I recently was asked to participate in an Art in the Chambers exhibition featuring the work of instructors from the community college where I teach. The paintings, sculptures and photographs would be displayed in the Orange County Commission in downtown Orlando. I submitted slides for the promotion of the show and for review by a public arts board. My work (shown in this blog) was excluded from the show a few days before its opening. I was told by my contact that my work had been deemed “too provocative”. I found this odd as I had selected my least provocative work for this show.
My work has been censored once before, but I understood why in that instance. I was asked to display my narrative figure paintings in the lobby of a theater on campus, and some of them featured nudes. Theater goers protested, and I was asked to remove the work. I wasn’t happy, but could understand the objections.

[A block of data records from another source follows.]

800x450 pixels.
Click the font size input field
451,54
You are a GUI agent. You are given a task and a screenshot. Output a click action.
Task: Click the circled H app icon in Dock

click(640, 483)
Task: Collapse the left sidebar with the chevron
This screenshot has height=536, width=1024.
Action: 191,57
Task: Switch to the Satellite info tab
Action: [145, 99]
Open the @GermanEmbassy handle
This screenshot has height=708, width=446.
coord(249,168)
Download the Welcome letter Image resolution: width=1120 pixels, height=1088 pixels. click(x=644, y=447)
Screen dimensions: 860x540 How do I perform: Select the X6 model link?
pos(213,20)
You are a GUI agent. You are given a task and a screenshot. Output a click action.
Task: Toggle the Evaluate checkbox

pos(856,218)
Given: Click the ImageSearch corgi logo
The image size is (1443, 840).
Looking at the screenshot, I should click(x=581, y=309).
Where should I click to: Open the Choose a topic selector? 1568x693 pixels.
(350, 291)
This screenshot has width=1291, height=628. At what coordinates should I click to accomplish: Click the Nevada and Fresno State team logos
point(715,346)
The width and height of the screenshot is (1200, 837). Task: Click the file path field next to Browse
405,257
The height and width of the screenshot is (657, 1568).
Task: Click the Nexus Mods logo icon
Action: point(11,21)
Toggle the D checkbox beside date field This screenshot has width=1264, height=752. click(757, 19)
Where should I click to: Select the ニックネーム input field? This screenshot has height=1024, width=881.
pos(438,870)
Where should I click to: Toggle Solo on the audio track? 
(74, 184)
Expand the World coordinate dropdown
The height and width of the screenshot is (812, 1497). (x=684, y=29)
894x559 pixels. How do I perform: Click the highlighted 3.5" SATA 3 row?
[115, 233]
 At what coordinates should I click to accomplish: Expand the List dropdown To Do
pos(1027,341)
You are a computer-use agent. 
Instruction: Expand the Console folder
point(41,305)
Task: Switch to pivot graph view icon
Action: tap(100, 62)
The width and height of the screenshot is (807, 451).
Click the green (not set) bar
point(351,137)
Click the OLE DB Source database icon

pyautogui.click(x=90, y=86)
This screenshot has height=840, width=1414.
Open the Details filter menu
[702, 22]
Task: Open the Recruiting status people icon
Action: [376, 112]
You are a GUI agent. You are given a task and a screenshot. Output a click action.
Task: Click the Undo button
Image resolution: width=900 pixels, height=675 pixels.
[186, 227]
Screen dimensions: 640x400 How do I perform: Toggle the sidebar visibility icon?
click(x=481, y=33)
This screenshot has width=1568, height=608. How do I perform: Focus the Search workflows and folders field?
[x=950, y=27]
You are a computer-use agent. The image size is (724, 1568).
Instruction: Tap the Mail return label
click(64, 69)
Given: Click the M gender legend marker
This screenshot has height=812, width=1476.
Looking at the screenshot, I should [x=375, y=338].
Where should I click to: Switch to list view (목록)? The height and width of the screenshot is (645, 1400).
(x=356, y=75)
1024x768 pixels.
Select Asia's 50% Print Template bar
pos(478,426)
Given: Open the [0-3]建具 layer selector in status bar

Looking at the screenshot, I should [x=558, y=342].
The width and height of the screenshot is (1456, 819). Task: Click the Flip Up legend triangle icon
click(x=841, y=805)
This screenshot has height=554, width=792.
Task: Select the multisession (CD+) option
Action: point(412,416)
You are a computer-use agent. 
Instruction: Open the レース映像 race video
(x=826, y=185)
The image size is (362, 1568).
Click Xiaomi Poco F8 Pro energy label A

But this latest act of censorship leaves me confused. How innocuous and/or content free must my work be before it is deemed safe for public consumption? I know that these four paintings would be deemed aesthetically naive and inoffensive in the northeast. Most people in central Florida who look at my recent work understand its humorous intent and are amused. Some are bored and dismissive. I haven’t been accosted yet by an outraged arts patron at an opening. So what’s the big deal?
Perhaps my next move, if I want a public exhibition in central Florida, will be a new series in which I paint geometric abstractions. Maybe I could go the Robert Ryman route and make white on white paintings. I’ll have to be careful, however. Who knows how inventive my censors will be as they stare at a surface with minimal tones, colors, and flat brushwork? Maybe they’ll find a nude or two lurking within a cloud of white paint. Maybe they’ll find political content in the impasto. As I never know how people will react to my work, so I’ll never fully understand how far some folks will go to find offense.
At the end of the day I know that none of this really matters, and the folks who have just excluded my work aren’t worth the effort to please or persuade. I make my work for my amusement and for the pleasure of a few friends. As the old song goes, “No, no, they can’t take that away from me.” At least not yet.